My, still a bit cross about the election, then? Poor babies.

If Nader is dead, then he seems to have taken Gore with him. And a good chunk of the Democratic Party. I mean, not only did you lose the presidency, but the only reason you're in control in the Senate is because a Republican defected - a sure sign that neither party is inspiring many people these days.

And perhaps it should be mentioned that while there were many dubious circumstances surrounding the election (as there likely always are when such high offices are at stake; let's not be naive), the Democratic Party has missed the big picture - big time!

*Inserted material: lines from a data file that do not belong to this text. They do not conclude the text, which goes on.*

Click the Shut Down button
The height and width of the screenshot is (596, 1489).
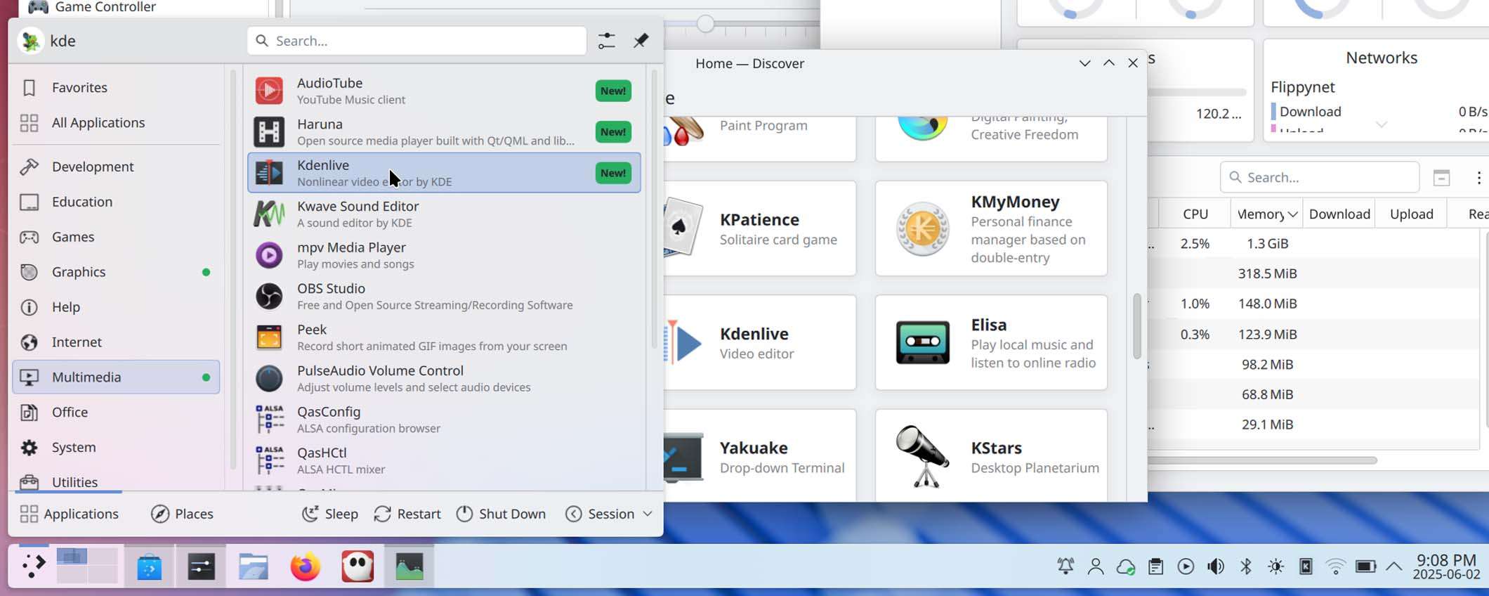coord(501,514)
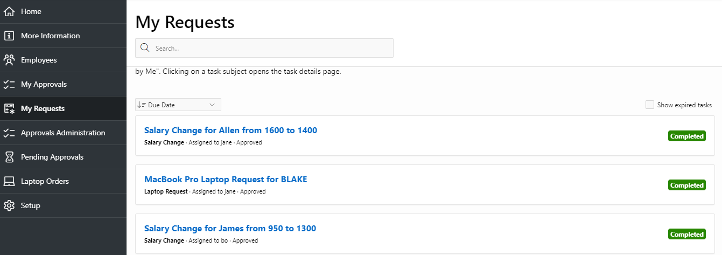The width and height of the screenshot is (722, 255).
Task: Select the Laptop Orders menu entry
Action: [x=63, y=181]
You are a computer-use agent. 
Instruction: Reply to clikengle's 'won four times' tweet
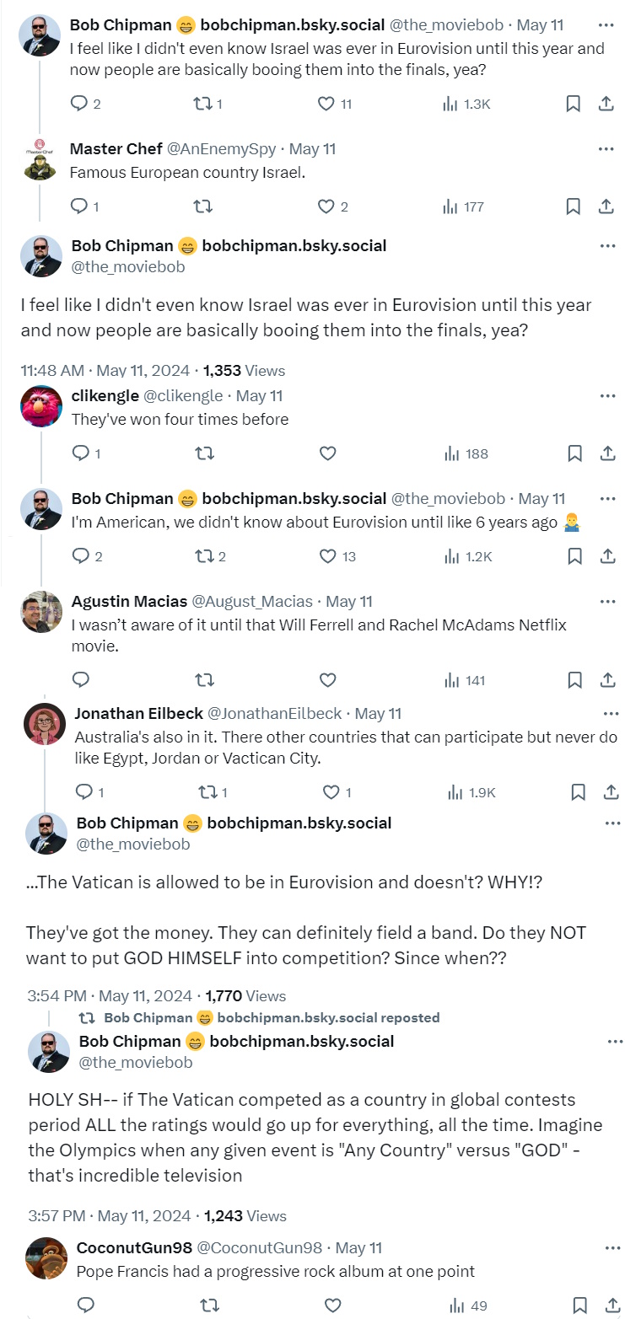(x=81, y=453)
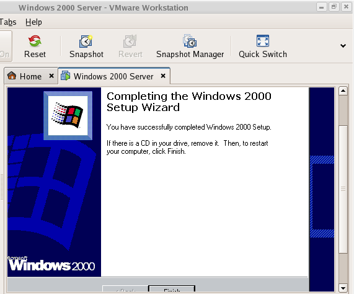
Task: Open the Help menu
Action: pyautogui.click(x=33, y=22)

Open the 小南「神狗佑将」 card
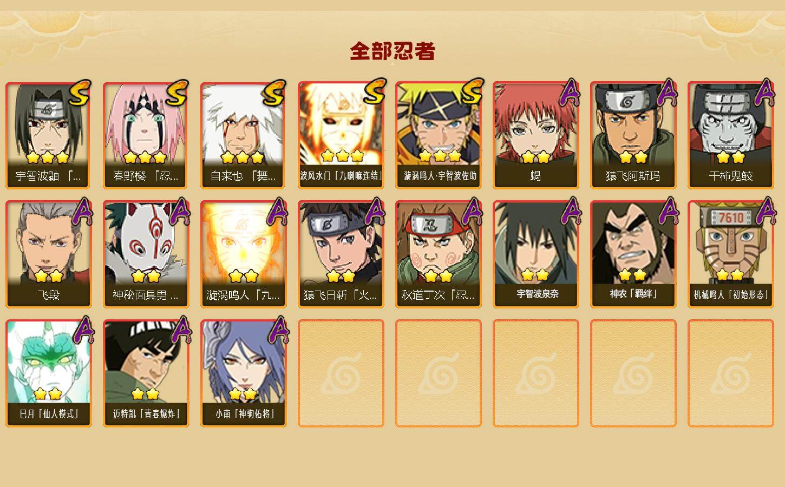[x=243, y=373]
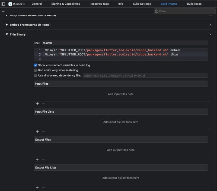This screenshot has height=191, width=217.
Task: Click minus icon under Input Files
Action: click(x=43, y=104)
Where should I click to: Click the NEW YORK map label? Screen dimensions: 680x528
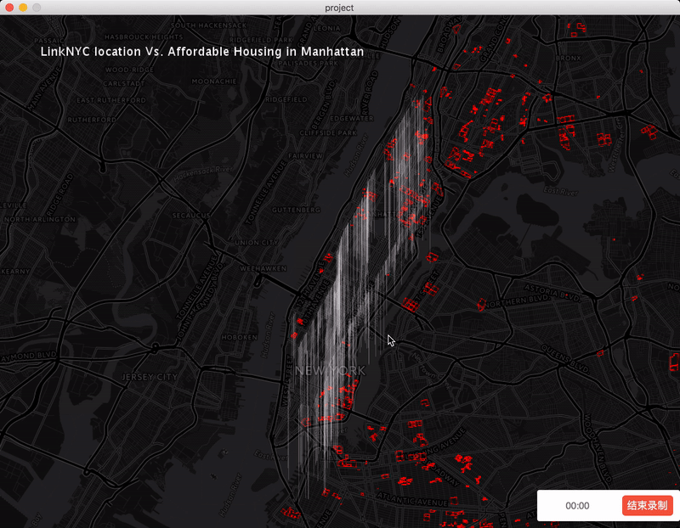332,371
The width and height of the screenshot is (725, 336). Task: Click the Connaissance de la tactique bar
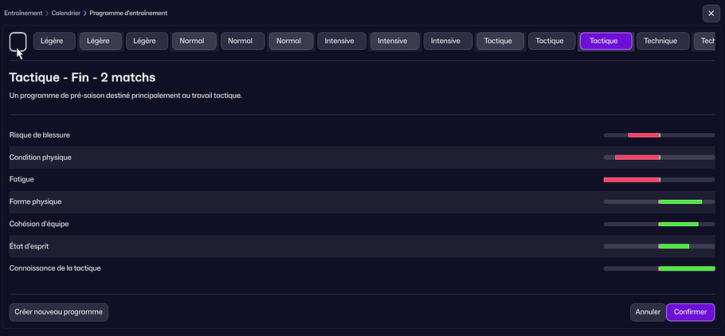[659, 269]
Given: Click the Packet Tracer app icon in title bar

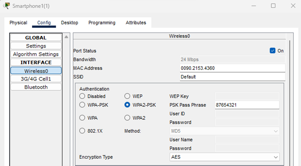Looking at the screenshot, I should 7,5.
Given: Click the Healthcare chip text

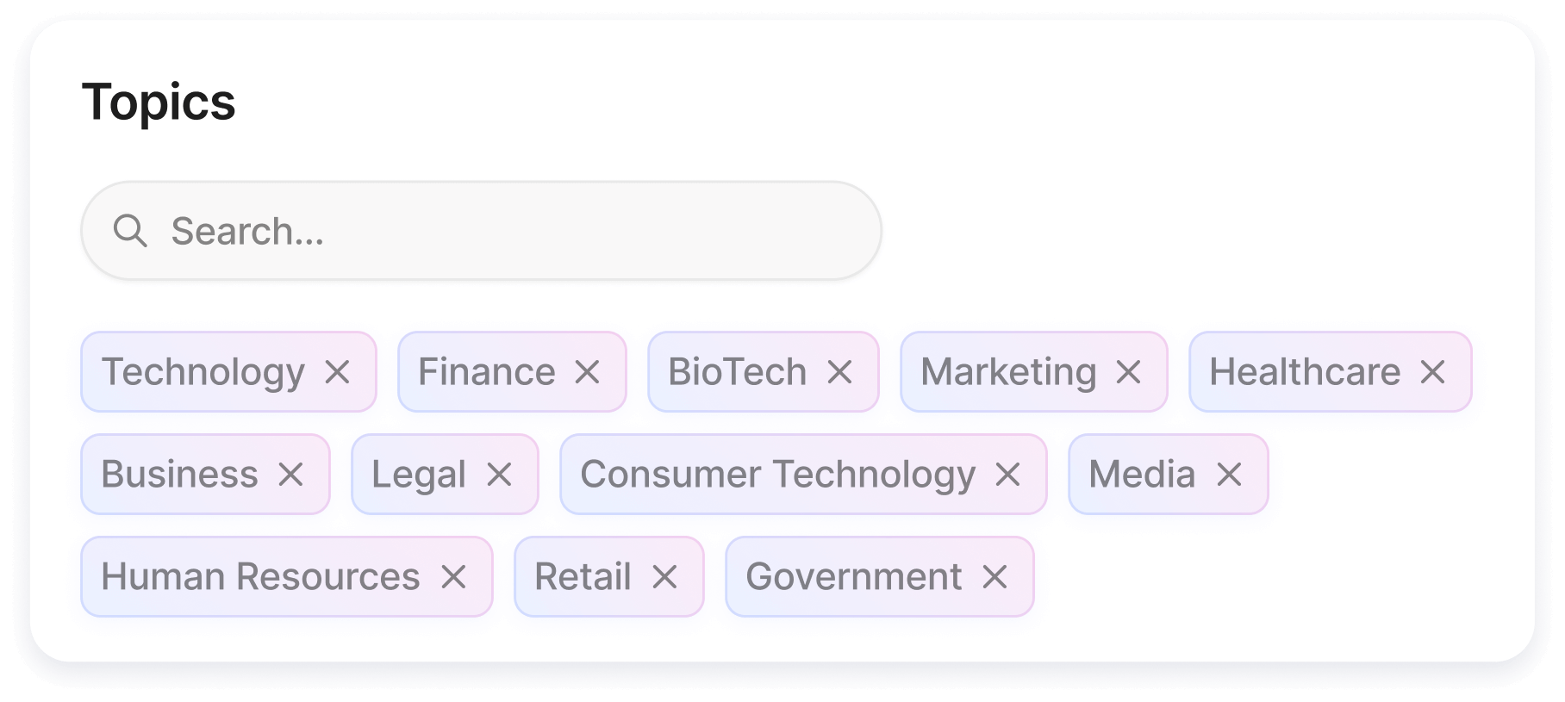Looking at the screenshot, I should (1305, 372).
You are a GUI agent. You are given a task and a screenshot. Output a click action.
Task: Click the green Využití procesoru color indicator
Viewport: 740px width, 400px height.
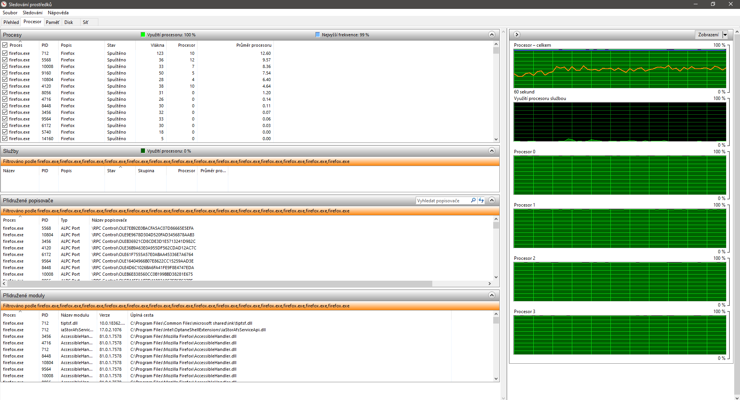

When you fail to get the vice president of a popular two-term president elected in a period of economic prosperity, his only major opponent being a man you would have us believe is a simpering, inexperienced goob controlled by evil corporations, you have collosally screwed up!

That election should have been sealed from the get-go! Gore should have won by more than five percent even with a large number of votes going to Nader. How you failed to do that has me baffled.

But rather than accept responsibility for your own failure, you have chosen to play sore loser in a legally dubious manner. Poor babies - have some more donations.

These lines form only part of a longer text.